The prediction model is a causal transformer conditioned on observations via adaptive layer normalization, as in DiTFlow. At inference, the model autoregressively samples eight tokens from a BOS token at temperature 0.7 (best in a sweep), then executes the halfway and final decoded positions as waypoints to produce fine-grained actions without excessive jitter.
I tried conditioning on past actions as well, but the model learned to extrapolate trajectories from action history alone. Randomly dropping the action context during training partially fixed this but still underperformed conditioning on the current observation only. This is one way tokenized actions diverge from tokenized language: past tokens can become a shortcut that bypasses perception.
Implementation
ARBeT follows the same LeRobot plugin structure as DiTFlow — configuration_arbet.py, modeling_arbet.py, processor_arbet.py — but requires a custom dataset that tokenizes the agent’s future actions, truncates or pads them to a fixed length of 32 tokens, and masks padding positions from the loss. Actions are tokenized relative to the agent’s current position rather than the previous command destination, which drifts under control lag.
LeRobot’s training pipeline doesn’t natively support bringing your own dataset. To bridge this gap, a separate training entrypoint monkey-patches make_dataset to inject the tokenized dataset before calling the standard training loop.
python scripts/train_arbet.py \
--dataset.repo_id=lerobot/pusht \
--policy.type=arbetResults
Each policy was evaluated over 50 episodes at its best checkpoint (selected by max reward).
| Policy | Best Step | Max Reward | Success Rate |
|---|---|---|---|
| DiTFlow | 200,000 | 0.8845 | 46.0% |
| VQ-BeT | 50,000 | 0.8489 | 58.0% |
| ARBeT | 75,000 | 0.8040 | 42.0% |
DiTFlow achieves the highest max reward — a measure of how close the T-block gets to the target at any point during the episode — but takes 200k steps to get there. VQ-BeT reaches a comparable level in just 50k steps and leads in success rate at 58%, suggesting its discrete codebook captures actionable modes more sample-efficiently.
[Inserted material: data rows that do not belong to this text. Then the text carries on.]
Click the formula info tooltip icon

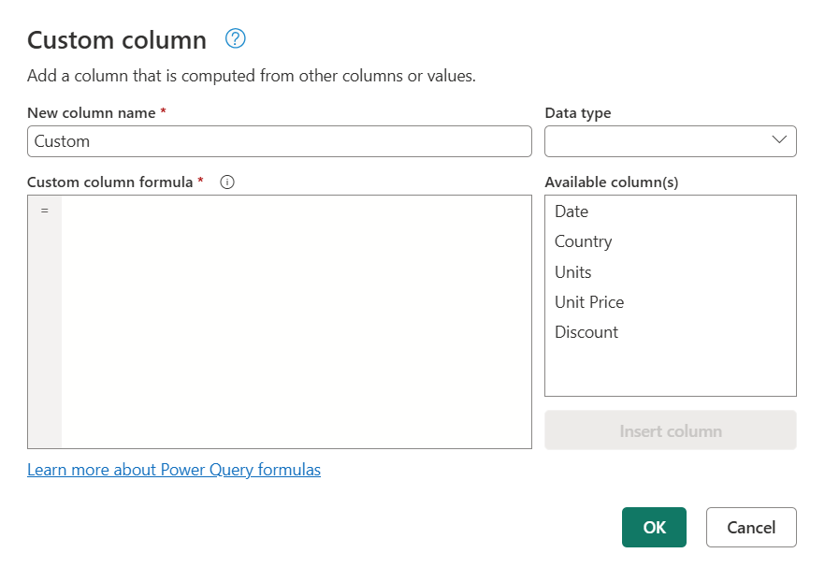pos(226,182)
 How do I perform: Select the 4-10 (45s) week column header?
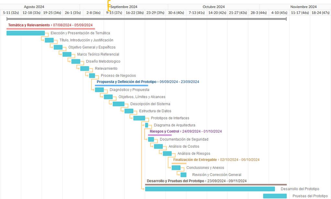tap(279, 13)
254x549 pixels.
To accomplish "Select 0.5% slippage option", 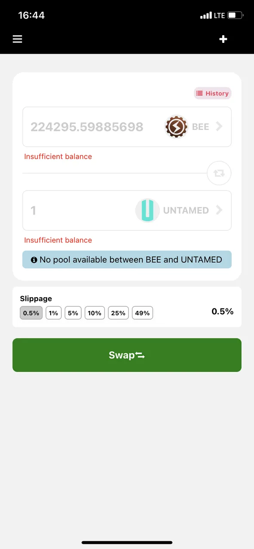I will pyautogui.click(x=31, y=313).
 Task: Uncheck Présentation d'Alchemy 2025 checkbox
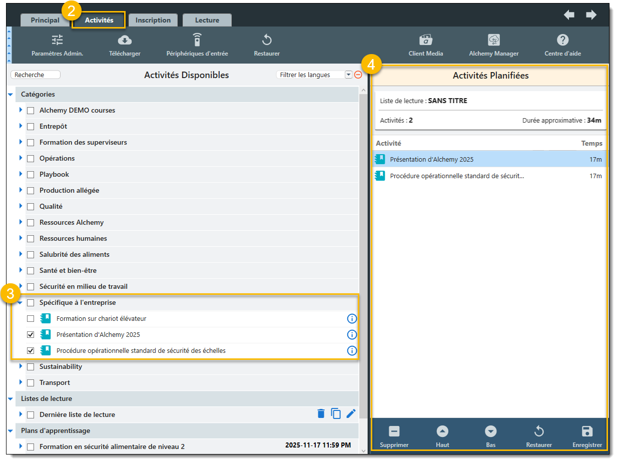[x=31, y=335]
ARBeT trails on both metrics, but does so with a quarter of the parameters and no task-specific discretization machinery.
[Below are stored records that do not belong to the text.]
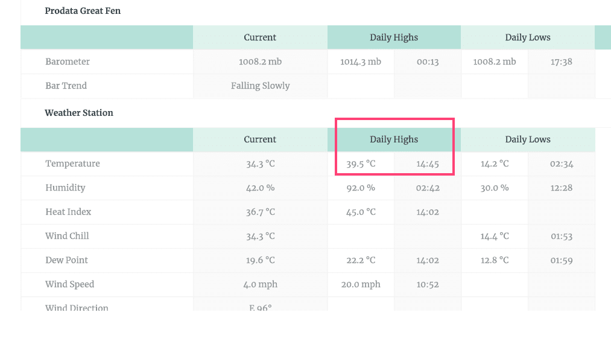Image resolution: width=611 pixels, height=362 pixels.
Task: Select the 92.0 % humidity high value
Action: [361, 188]
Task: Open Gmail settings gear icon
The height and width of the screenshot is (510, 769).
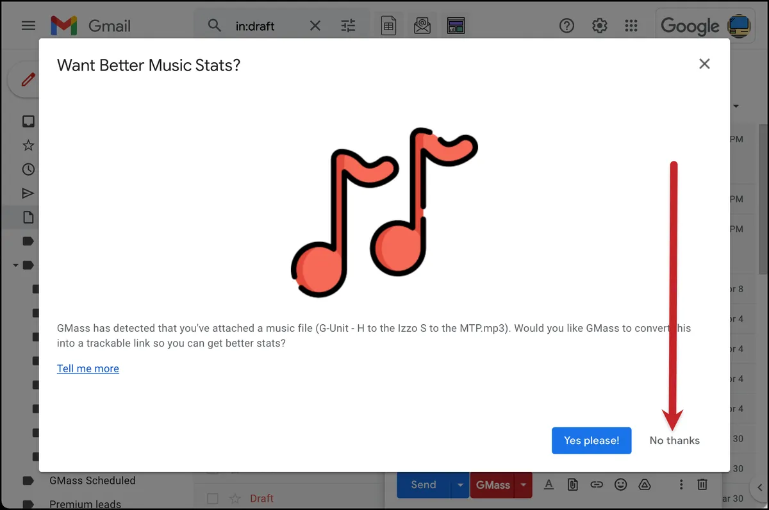Action: (x=599, y=26)
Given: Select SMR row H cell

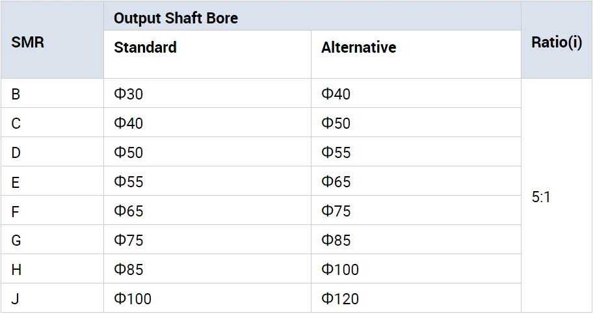Looking at the screenshot, I should [52, 268].
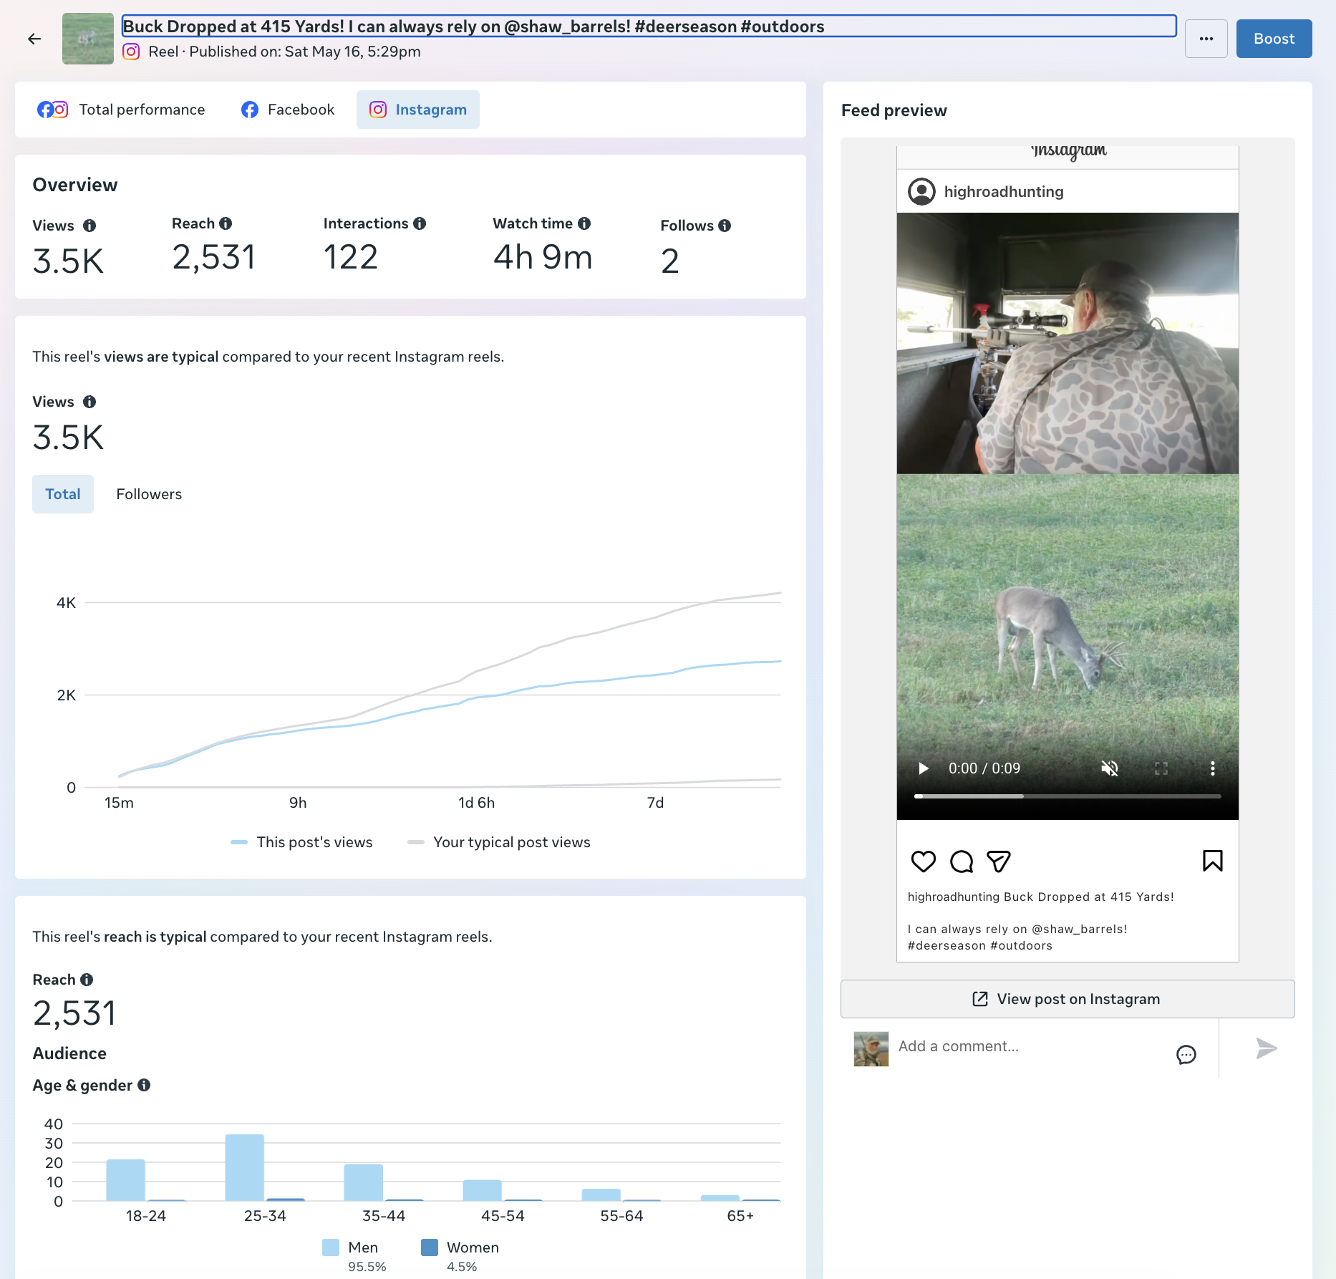This screenshot has width=1336, height=1279.
Task: Switch to the Total performance tab
Action: coord(121,110)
Stripping out the shared ResNet encoder, the prediction heads tell a different story on model size: ARBeT’s transformer is 9.5M parameters, compared to DiTFlow’s 42M velocity network and VQ-BeT’s 26M policy network. This wasn’t a deliberate design choice — larger ARBeT models overfit quickly. Next-token prediction over a discrete motion vocabulary is easy for transformers to learn, which lets a small model reach competitive performance — but that same learnability means it quickly exhausts what a small dataset can teach, and scaling up would likely require more data or stronger regularization.
Conclusion
Discrete codebooks, flow matching, and directional tokenization each solve the multimodality problem differently. All three are competitive on Push-T. ARBeT is the first application of interpretable directional tokens to a robotic manipulation task. The 8-direction compass worked for 2D Push-T, but higher-DOF tasks will need richer vocabularies — 3D chain codes are an obvious extension.
What surprised me most was how prone tokenized actions are to overfitting. In language modeling, conditioning on past tokens is essential. Here it became a shortcut that let the model extrapolate trajectories from action history alone, bypassing perception entirely. Next-token prediction over a motion vocabulary is also so learnable that ARBeT’s transformer, a quarter the size of VQ-BeT’s, quickly exhausted what the dataset could teach. Scaling to harder tasks and larger datasets is the clear next step — the same learnability that caused overfitting here could become a strength when there is enough data to demand it.